As the gold prices nosedives, it is seen that is less buying interest in the gold market. The gold futures for the next delivery have hit a six year intra-day low. On Friday, the spot price has set around $1,134 per ounce.
The best time to invest in gold is when the demand is the least in particular, if a person believes in long term fundamentals. There are a few factors that drive down gold and these are known to everyone by means of the following,
- Potential US Fed rate hikes that would lift up the real interest rates
- A stronger US dollar that will not get stronger with following US rate hikes until and unless there is interference from the Fed
- The fading of systemic risk in the financial system as nervousness around Iran, China and Greece have abated at least for a short term
- The market positioning via exchange traded funds seems to be net short with a goal of most $1,000 per ounce.

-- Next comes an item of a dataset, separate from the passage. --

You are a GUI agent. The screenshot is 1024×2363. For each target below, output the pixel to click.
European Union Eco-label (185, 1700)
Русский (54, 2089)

All of these factors have affected the price of the precious yellow metal. Keep in mind that gold started the painful correction in 2013 when Ben Bernanke then Fed Chief tipped at the possible monetary tightening. A couple of years later, we are yet in the zero interest rate policy environment. At this time, Japan and Europe have announced their own quantitative easing programs to wrestle the deflation.
Gold had the best bull markets that any asset class has witnessed between the years 1998 and 2011. The correction is steeper if the parabolic moves up. It remains ironic how gold hit an all time nominal high of the European debt crisis in the year 2011. Gold has no intrinsic value as it belongs to the category of non-yielding assets, but there are no new factors that drive the price of the metal down.
The gold prices rose with an increase in the internet rates from 1985 to 1987. Between October 2003 and October 2006, this relationship broke down astonishingly as the US real interest rates increased above the negative one percent to three percent. As per an analysis, the average monthly return of gold since the year 1975 is 0.6 percent that translates to 7.5 percent return in annualized terms. So what say? This is the best time to invest in gold when the prices are looking south.